## ACTIVITY
After reading the data, copy it out in full and exactly.

## DATA UNDER STUDY
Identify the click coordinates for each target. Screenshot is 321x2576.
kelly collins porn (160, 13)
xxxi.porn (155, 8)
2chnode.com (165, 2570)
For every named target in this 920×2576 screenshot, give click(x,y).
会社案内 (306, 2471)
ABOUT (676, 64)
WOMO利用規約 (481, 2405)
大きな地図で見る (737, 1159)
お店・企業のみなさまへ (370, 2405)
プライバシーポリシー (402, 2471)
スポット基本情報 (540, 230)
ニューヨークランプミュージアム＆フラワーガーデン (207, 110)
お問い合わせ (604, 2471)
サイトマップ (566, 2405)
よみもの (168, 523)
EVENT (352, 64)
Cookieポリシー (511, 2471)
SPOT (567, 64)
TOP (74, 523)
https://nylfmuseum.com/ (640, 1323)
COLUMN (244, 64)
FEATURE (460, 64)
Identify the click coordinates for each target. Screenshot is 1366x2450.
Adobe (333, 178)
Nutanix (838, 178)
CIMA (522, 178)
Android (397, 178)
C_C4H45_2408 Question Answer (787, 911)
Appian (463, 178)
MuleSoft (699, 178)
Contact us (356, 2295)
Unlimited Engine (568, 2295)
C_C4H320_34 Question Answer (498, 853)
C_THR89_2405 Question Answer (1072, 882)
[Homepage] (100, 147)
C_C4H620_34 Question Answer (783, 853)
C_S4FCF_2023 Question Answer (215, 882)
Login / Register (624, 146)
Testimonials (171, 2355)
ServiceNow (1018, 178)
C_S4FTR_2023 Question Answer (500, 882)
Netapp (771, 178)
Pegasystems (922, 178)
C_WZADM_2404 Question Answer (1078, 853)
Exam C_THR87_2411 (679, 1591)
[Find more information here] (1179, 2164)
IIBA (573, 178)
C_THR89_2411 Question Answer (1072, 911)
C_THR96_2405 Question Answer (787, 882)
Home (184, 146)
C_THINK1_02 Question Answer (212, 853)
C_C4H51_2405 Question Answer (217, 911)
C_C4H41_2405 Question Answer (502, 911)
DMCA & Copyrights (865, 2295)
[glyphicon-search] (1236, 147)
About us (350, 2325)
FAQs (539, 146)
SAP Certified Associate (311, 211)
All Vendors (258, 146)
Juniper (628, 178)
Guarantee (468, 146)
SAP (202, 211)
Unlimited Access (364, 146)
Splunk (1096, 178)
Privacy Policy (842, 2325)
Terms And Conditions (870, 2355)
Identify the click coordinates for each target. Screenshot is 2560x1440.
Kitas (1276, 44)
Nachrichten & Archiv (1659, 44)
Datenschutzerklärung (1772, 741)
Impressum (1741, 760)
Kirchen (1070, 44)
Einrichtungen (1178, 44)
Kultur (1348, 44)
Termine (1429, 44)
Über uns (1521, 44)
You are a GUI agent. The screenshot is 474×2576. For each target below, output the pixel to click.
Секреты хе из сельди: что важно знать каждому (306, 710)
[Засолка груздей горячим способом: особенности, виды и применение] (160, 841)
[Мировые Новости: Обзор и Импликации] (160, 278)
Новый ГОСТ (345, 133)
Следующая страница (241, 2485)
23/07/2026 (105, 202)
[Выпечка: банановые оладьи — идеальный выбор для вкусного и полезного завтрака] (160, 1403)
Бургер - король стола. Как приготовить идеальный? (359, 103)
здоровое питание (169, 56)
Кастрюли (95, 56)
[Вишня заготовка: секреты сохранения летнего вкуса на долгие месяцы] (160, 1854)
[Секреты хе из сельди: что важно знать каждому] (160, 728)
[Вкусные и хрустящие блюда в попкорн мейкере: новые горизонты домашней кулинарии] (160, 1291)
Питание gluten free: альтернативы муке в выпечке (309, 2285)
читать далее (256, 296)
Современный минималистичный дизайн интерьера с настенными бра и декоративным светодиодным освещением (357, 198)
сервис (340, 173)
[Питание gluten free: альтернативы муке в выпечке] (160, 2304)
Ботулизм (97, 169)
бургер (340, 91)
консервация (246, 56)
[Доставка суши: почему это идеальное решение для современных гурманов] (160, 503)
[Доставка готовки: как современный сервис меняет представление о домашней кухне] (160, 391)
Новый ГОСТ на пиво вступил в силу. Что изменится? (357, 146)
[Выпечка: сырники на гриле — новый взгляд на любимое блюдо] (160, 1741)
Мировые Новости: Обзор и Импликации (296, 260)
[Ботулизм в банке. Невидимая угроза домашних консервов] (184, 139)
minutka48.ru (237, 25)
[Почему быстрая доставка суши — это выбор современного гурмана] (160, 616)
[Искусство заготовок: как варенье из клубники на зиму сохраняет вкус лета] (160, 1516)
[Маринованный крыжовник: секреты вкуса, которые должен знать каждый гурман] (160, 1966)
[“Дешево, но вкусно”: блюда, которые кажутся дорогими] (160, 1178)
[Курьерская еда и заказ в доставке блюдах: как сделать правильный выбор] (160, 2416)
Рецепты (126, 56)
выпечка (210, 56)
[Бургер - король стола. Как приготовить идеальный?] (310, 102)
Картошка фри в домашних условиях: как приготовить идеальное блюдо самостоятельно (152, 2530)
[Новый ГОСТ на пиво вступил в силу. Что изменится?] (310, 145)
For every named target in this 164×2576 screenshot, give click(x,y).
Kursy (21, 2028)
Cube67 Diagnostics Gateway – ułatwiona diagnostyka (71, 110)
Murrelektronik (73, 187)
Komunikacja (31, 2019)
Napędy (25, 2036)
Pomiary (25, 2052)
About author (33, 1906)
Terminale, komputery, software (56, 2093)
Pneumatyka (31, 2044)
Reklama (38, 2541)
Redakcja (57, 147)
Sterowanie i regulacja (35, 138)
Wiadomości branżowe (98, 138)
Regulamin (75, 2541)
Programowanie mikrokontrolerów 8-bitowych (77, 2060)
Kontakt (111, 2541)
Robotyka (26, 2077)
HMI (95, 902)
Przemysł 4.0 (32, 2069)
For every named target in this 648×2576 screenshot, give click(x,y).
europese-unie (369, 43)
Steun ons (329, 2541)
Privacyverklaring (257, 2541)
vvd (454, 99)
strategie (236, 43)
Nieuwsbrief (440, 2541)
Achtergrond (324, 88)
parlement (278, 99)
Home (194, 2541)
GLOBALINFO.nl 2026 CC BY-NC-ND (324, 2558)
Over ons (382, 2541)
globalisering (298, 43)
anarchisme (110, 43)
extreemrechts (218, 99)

## TASK RESPONSE
Identify the click coordinates for each target. Screenshot is 321x2576.
kelly collins porn (160, 13)
xxxi.porn (155, 8)
2chnode.com (165, 2570)
For every named target in this 920×2576 screenshot, give click(x,y).
会社案内 (306, 2471)
ABOUT (676, 64)
WOMO利用規約 (481, 2405)
大きな地図で見る (737, 1159)
お店・企業のみなさまへ (370, 2405)
プライバシーポリシー (402, 2471)
スポット基本情報 (540, 230)
ニューヨークランプミュージアム＆フラワーガーデン (207, 110)
お問い合わせ (604, 2471)
サイトマップ (566, 2405)
よみもの (168, 523)
EVENT (352, 64)
Cookieポリシー (511, 2471)
SPOT (567, 64)
TOP (74, 523)
https://nylfmuseum.com/ (640, 1323)
COLUMN (244, 64)
FEATURE (460, 64)
Identify the click coordinates for each target. Screenshot is 1366x2450.
Adobe (333, 178)
Nutanix (838, 178)
CIMA (522, 178)
Android (397, 178)
C_C4H45_2408 Question Answer (787, 911)
Appian (463, 178)
MuleSoft (699, 178)
Contact us (356, 2295)
Unlimited Engine (568, 2295)
C_C4H320_34 Question Answer (498, 853)
C_THR89_2405 Question Answer (1072, 882)
[Homepage] (100, 147)
C_C4H620_34 Question Answer (783, 853)
C_S4FCF_2023 Question Answer (215, 882)
Login / Register (624, 146)
Testimonials (171, 2355)
ServiceNow (1018, 178)
C_S4FTR_2023 Question Answer (500, 882)
Netapp (771, 178)
Pegasystems (922, 178)
C_WZADM_2404 Question Answer (1078, 853)
Exam C_THR87_2411 (679, 1591)
[Find more information here] (1179, 2164)
IIBA (573, 178)
C_THR89_2411 Question Answer (1072, 911)
C_THR96_2405 Question Answer (787, 882)
Home (184, 146)
C_THINK1_02 Question Answer (212, 853)
C_C4H51_2405 Question Answer (217, 911)
C_C4H41_2405 Question Answer (502, 911)
DMCA & Copyrights (865, 2295)
[glyphicon-search] (1236, 147)
About us (350, 2325)
FAQs (539, 146)
SAP Certified Associate (311, 211)
All Vendors (258, 146)
Juniper (628, 178)
Guarantee (468, 146)
SAP (202, 211)
Unlimited Access (364, 146)
Splunk (1096, 178)
Privacy Policy (842, 2325)
Terms And Conditions (870, 2355)
Identify the click coordinates for each target. Screenshot is 2560x1440.
Kitas (1276, 44)
Nachrichten & Archiv (1659, 44)
Datenschutzerklärung (1772, 741)
Impressum (1741, 760)
Kirchen (1070, 44)
Einrichtungen (1178, 44)
Kultur (1348, 44)
Termine (1429, 44)
Über uns (1521, 44)
You are a GUI agent. The screenshot is 474×2576. For each target below, output the pixel to click.
Секреты хе из сельди: что важно знать каждому (306, 710)
[Засолка груздей горячим способом: особенности, виды и применение] (160, 841)
[Мировые Новости: Обзор и Импликации] (160, 278)
Новый ГОСТ (345, 133)
Следующая страница (241, 2485)
23/07/2026 (105, 202)
[Выпечка: банановые оладьи — идеальный выбор для вкусного и полезного завтрака] (160, 1403)
Бургер - король стола. Как приготовить идеальный? (359, 103)
здоровое питание (169, 56)
Кастрюли (95, 56)
[Вишня заготовка: секреты сохранения летнего вкуса на долгие месяцы] (160, 1854)
[Секреты хе из сельди: что важно знать каждому] (160, 728)
[Вкусные и хрустящие блюда в попкорн мейкере: новые горизонты домашней кулинарии] (160, 1291)
Питание gluten free: альтернативы муке в выпечке (309, 2285)
читать далее (256, 296)
Современный минималистичный дизайн интерьера с настенными бра и декоративным светодиодным освещением (357, 198)
сервис (340, 173)
[Питание gluten free: альтернативы муке в выпечке] (160, 2304)
Ботулизм (97, 169)
бургер (340, 91)
консервация (246, 56)
[Доставка суши: почему это идеальное решение для современных гурманов] (160, 503)
[Доставка готовки: как современный сервис меняет представление о домашней кухне] (160, 391)
Новый ГОСТ на пиво вступил в силу. Что изменится? (357, 146)
[Выпечка: сырники на гриле — новый взгляд на любимое блюдо] (160, 1741)
Мировые Новости: Обзор и Импликации (296, 260)
[Ботулизм в банке. Невидимая угроза домашних консервов] (184, 139)
minutka48.ru (237, 25)
[Почему быстрая доставка суши — это выбор современного гурмана] (160, 616)
[Искусство заготовок: как варенье из клубники на зиму сохраняет вкус лета] (160, 1516)
[Маринованный крыжовник: секреты вкуса, которые должен знать каждый гурман] (160, 1966)
[“Дешево, но вкусно”: блюда, которые кажутся дорогими] (160, 1178)
[Курьерская еда и заказ в доставке блюдах: как сделать правильный выбор] (160, 2416)
Рецепты (126, 56)
выпечка (210, 56)
[Бургер - король стола. Как приготовить идеальный?] (310, 102)
Картошка фри в домашних условиях: как приготовить идеальное блюдо самостоятельно (152, 2530)
[Новый ГОСТ на пиво вступил в силу. Что изменится?] (310, 145)
For every named target in this 164×2576 screenshot, give click(x,y).
Kursy (21, 2028)
Cube67 Diagnostics Gateway – ułatwiona diagnostyka (71, 110)
Murrelektronik (73, 187)
Komunikacja (31, 2019)
Napędy (25, 2036)
Pomiary (25, 2052)
About author (33, 1906)
Terminale, komputery, software (56, 2093)
Pneumatyka (31, 2044)
Reklama (38, 2541)
Redakcja (57, 147)
Sterowanie i regulacja (35, 138)
Wiadomości branżowe (98, 138)
Regulamin (75, 2541)
Programowanie mikrokontrolerów 8-bitowych (77, 2060)
Kontakt (111, 2541)
Robotyka (26, 2077)
HMI (95, 902)
Przemysł 4.0 (32, 2069)
For every named target in this 648×2576 screenshot, give click(x,y).
europese-unie (369, 43)
Steun ons (329, 2541)
Privacyverklaring (257, 2541)
vvd (454, 99)
strategie (236, 43)
Nieuwsbrief (440, 2541)
Achtergrond (324, 88)
parlement (278, 99)
Home (194, 2541)
GLOBALINFO.nl 2026 CC BY-NC-ND (324, 2558)
Over ons (382, 2541)
globalisering (298, 43)
anarchisme (110, 43)
extreemrechts (218, 99)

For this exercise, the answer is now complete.